With the first sanctioned cannabis café opening in Los Angeles, a seismic shift in go-to-market possibilities and consumer consideration is underway. The industry is coming out of the house to meet consumers in new locations for new occasions.
Using Cannabis in Different Occasions
With few exceptions, state regulations across the country still restrict cannabis consumption in public. Accordingly, cannabis use has been almost exclusively at-home or in small groups due to its illicit past, risk of penalty, and perceived social stigma.
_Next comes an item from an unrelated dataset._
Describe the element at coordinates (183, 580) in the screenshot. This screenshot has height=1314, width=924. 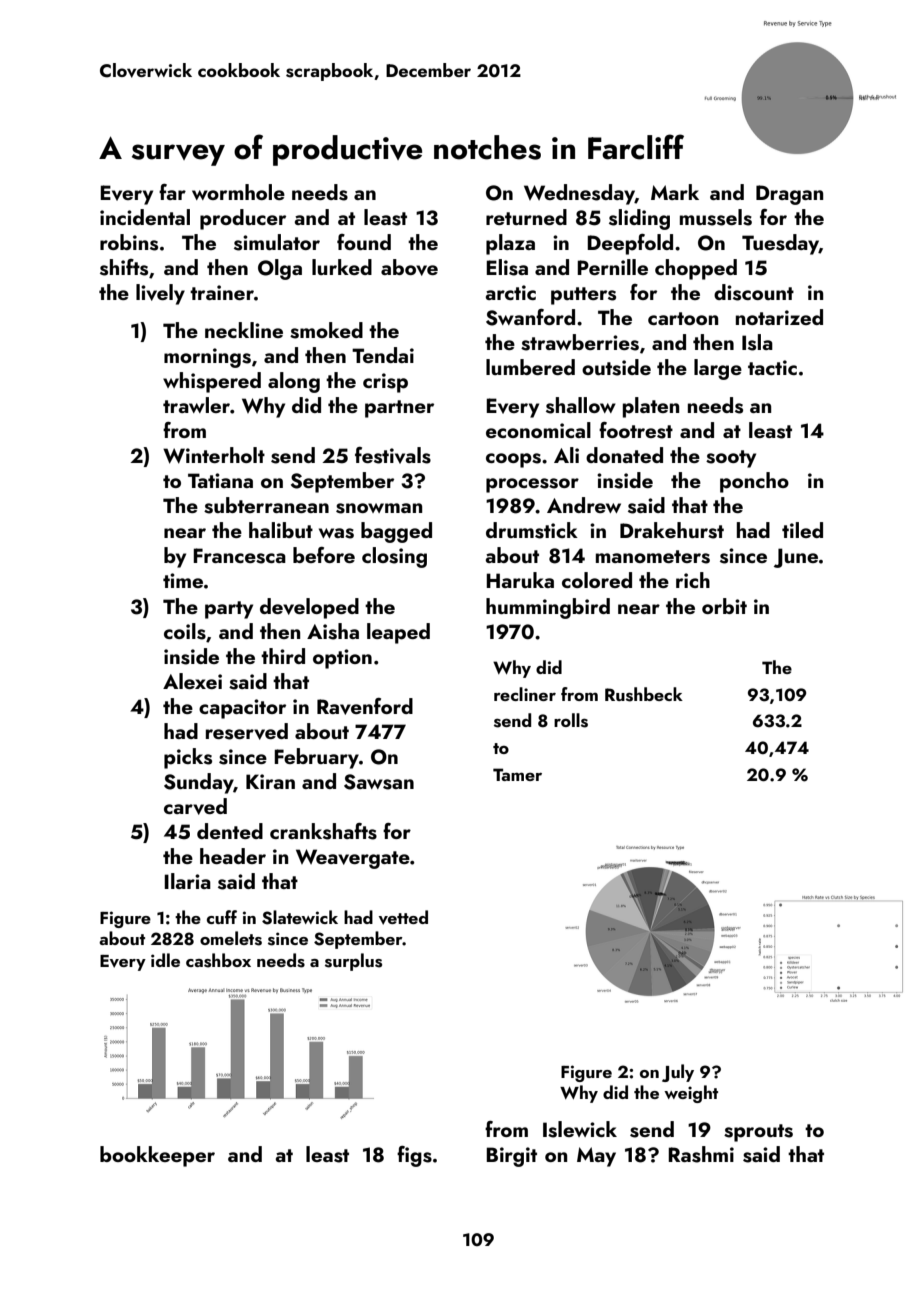
I see `time` at that location.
However, as the industry matures and innovation advances, we are beginning to see companies respond with products that no longer hide behind closed doors.
“Relaxing at Home” rates as the highest use occasion, with nearly three in four consumers using cannabis for this purpose. Another 50% mention the occasion “With friends at home.” Household chores comes in a close second; 55% of users report consuming products during their domestic duties.
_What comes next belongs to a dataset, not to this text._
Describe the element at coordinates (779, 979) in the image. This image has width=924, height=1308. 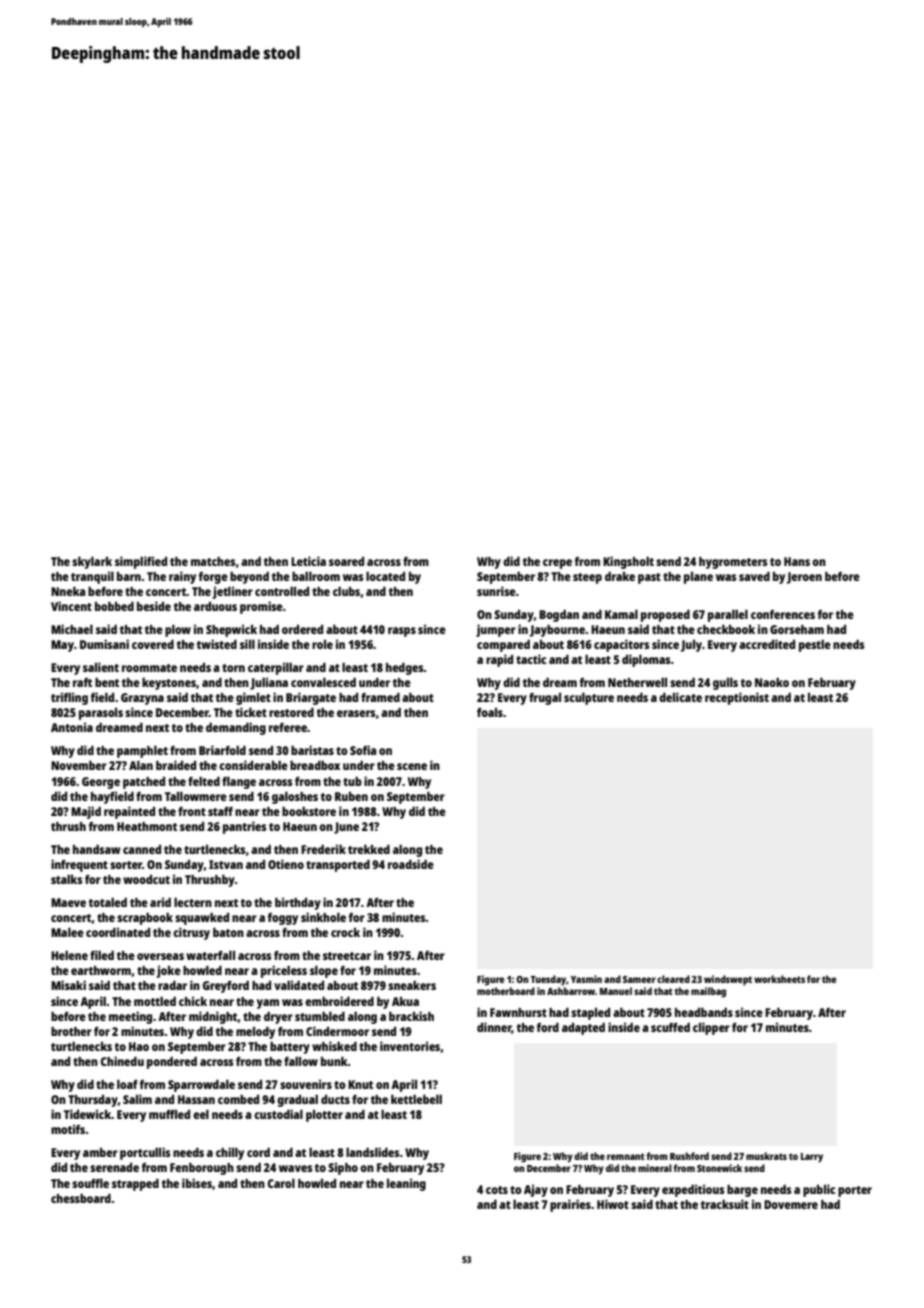
I see `worksheets` at that location.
Consumers in these need-states spend more on products, spend more per month, and are more likely to desire "Relaxation" and "Chill" as Product Effects. Boomerangs (older, returning cannabis consumers) are more likely to use cannabis for relaxing in the home while college-aged consumers under-index in home use.
Use at a “Concert or Music” rates as the highest social use case; 40% of consumers report consumption during these events with many users reporting the ‘high’ as a top desired attribute of their purchases. Use in a “Bar or Nightclub” is reported by less than a fourth of consumers.
While this tendency for younger consumer to be more social holds constant, we expect that this behavior will only enhance the movement of cannabis out of the living room and into the social sphere. The biggest trends in the industry - discrete and accessible products, controllable dosage, high end branding - all work to move cannabis off the couch and out the door.
As cannabis consumption expands and integrates into daily life, consumers will be looking for products that fit their newly realized needs or resemble current consumption patterns of complimentary or substitutive goods, like alcohol. An industry where consumers feel comfortable using outside of their living rooms presents a much larger opportunity for all involved.